Return to the Zenoss management Web page. Click the Devices link to go into the subclass of /Devices/Servers/Windows, and on the zProperties tab, enter the name of a domain admin account and password in the zWinUser and zWinPassword fields. This account gives Zenoss access to the Windows Management Instrumentation (WMI) on your Windows systems. Make sure to click Save at the bottom of the page before navigating away.
Now that our systems have SNMP, we can add them into Zenoss. Devices can be added individually or by scanning the network. Let's do both. To add our Ubuntu server into Zenoss, click on the Add Device link under the Management navigation section. Enter the IP address of the server and the community name. Under Device Class Path, set the selection to /Server/Linux. You could add a variety of other hardware, software and Zenoss information on this page before adding a system, but at a minimum, an IP address name and community name is required (Figure 1). Click the Add Device button, and the discovery process runs. When the results are displayed, click on the link to the new device to access it.
To scan the network for devices, click the Networks link under Browse By section of the navigation menu. If your network is not in the list, add it using CIDR notation. Once added, check the box next to your network and use the drop-down arrow to click on the Select Discover Devices option. You will see a similar results page as the one from before. When complete, click on the links at the bottom of the results page to access the new devices. Any device found will be placed in the /Discovered class. Because we should have discovered the Fedora server and the Windows server, they should be moved to the /Devices/Servers/Linux and /Devices/Servers/Windows classes, respectively. This can be done from each server's Status tab by using the main drop-down list and selecting Manage→Change Class.
If all has gone well, so far we have a functional SNMP monitoring system that is able to monitor heartbeat/availability (Figure 2) and performance information (Figure 3) on our systems. You can customize other various Status and Performance Monitors to meet your needs, but here we will use the default localhost monitors.
At this point, we can use the dashboard to monitor the managed devices, but we will be notified only if we visit the site. It would be much more helpful if we could receive alerts via e-mail. To set up e-mail alerting, we need to create a separate user account, as alerts do not work under the admin account. Click on the Setting link under the Management navigation section. Using the drop-down arrow on the menu, select Add User. Enter a user name and e-mail address when prompted. Click on the new user in the list to edit its properties. Enter a password for the new account, and assign a role of Manager. Click Save at the bottom of the page. Log out of Zenoss, and log back in with the new account. Bring the settings page back up, and enter your SMTP server information. After setting up SMTP, we need to create an Alerting Rule for our new user. Click on the Users tab, and click on the account just created in the list. From the resulting page, click on the Edit tab and enter the e-mail address to which you want alerts sent. Now, go to the Alerting Rules tab and create a new rule using the drop-down arrow. On the edit tab of the new Alerting Rule, change the Action to email, Enabled to True, and change the Severity formula to >= Warning (Figure 4). Click Save.

• **Information supplied**

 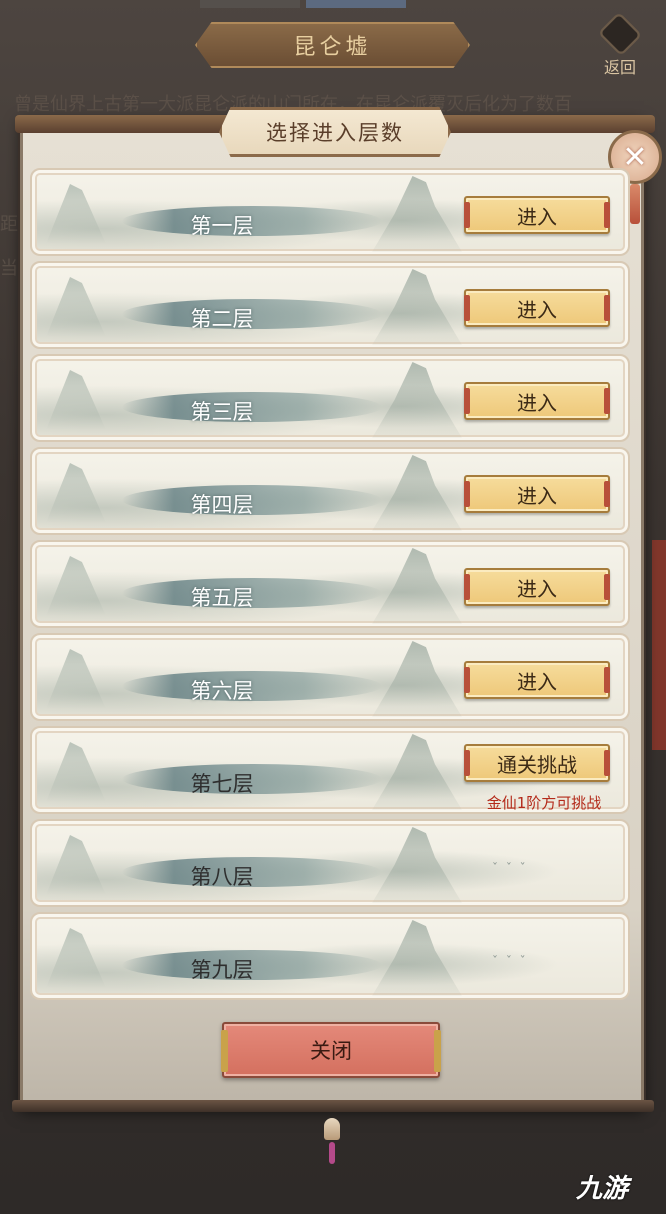 I want to click on top-tab-b, so click(x=356, y=4).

• **Tasks to complete**
1. According to the Zenoss setup text, why does e-mail alerting require a separate user account?
2. Extend the Zenoss setup text, picking up right after its final sentence.
The material above comes from a separate source and is unrelated to the Zenoss setup text.

• **Answers to the tasks**
1. Alerts do not work under the admin account.

2.
The above rule sends alerts when any Production server experiences an event rated Warning or higher (Figure 5). Using a filter, you can create any number of rules and have them apply only to specific devices or groups of devices. If you want to limit your alerts by time to working hours, for example, use the Schedule tab on the Alerting Rule to define a window. If no schedule is specified (the default), the rule runs all the time. In our rule, only one user will be notified. You also can create groups of users from the Settings page, so that multiple people are alerted, or you could use a group e-mail address in your user properties.
We can expand our view of the test systems by adding a process and a service for Zenoss to monitor. When we refer to a process in Zenoss, we mean an active program, usually a dæmon, running on a managed device. Zenoss uses regular expressions to monitor processes.
To monitor Postfix on the mail server, first, let's define it as a process. Navigate to the Processes page under the Classes section of the navigation menu. Use the drop-down arrow next to OS Processes, and click Add Process. Enter Postfix as the process ID. When you return to the previous page, click on the link to the new process. On the edit tab of the process, enter master in the Regex field. Click Save before navigating away. Go to the zProperties tab of the process, and make sure the zMonitor field is set to True. Click Save again. Navigate back to the mail server from the dashboard, and on the OS tab, use the topmost menu's drop-down arrow to select Add→Add OSProcess. After the process has been added, we will be alerted if the Postfix process degrades or fails. While still on the OS tab of the server, place a check mark next to the new Postifx process, and from the OS Processes drop-down menu, select Lock OSProcess. On the next set of options, select Lock from deletion. This protects the process from being overwritten if Zenoss remodels the server.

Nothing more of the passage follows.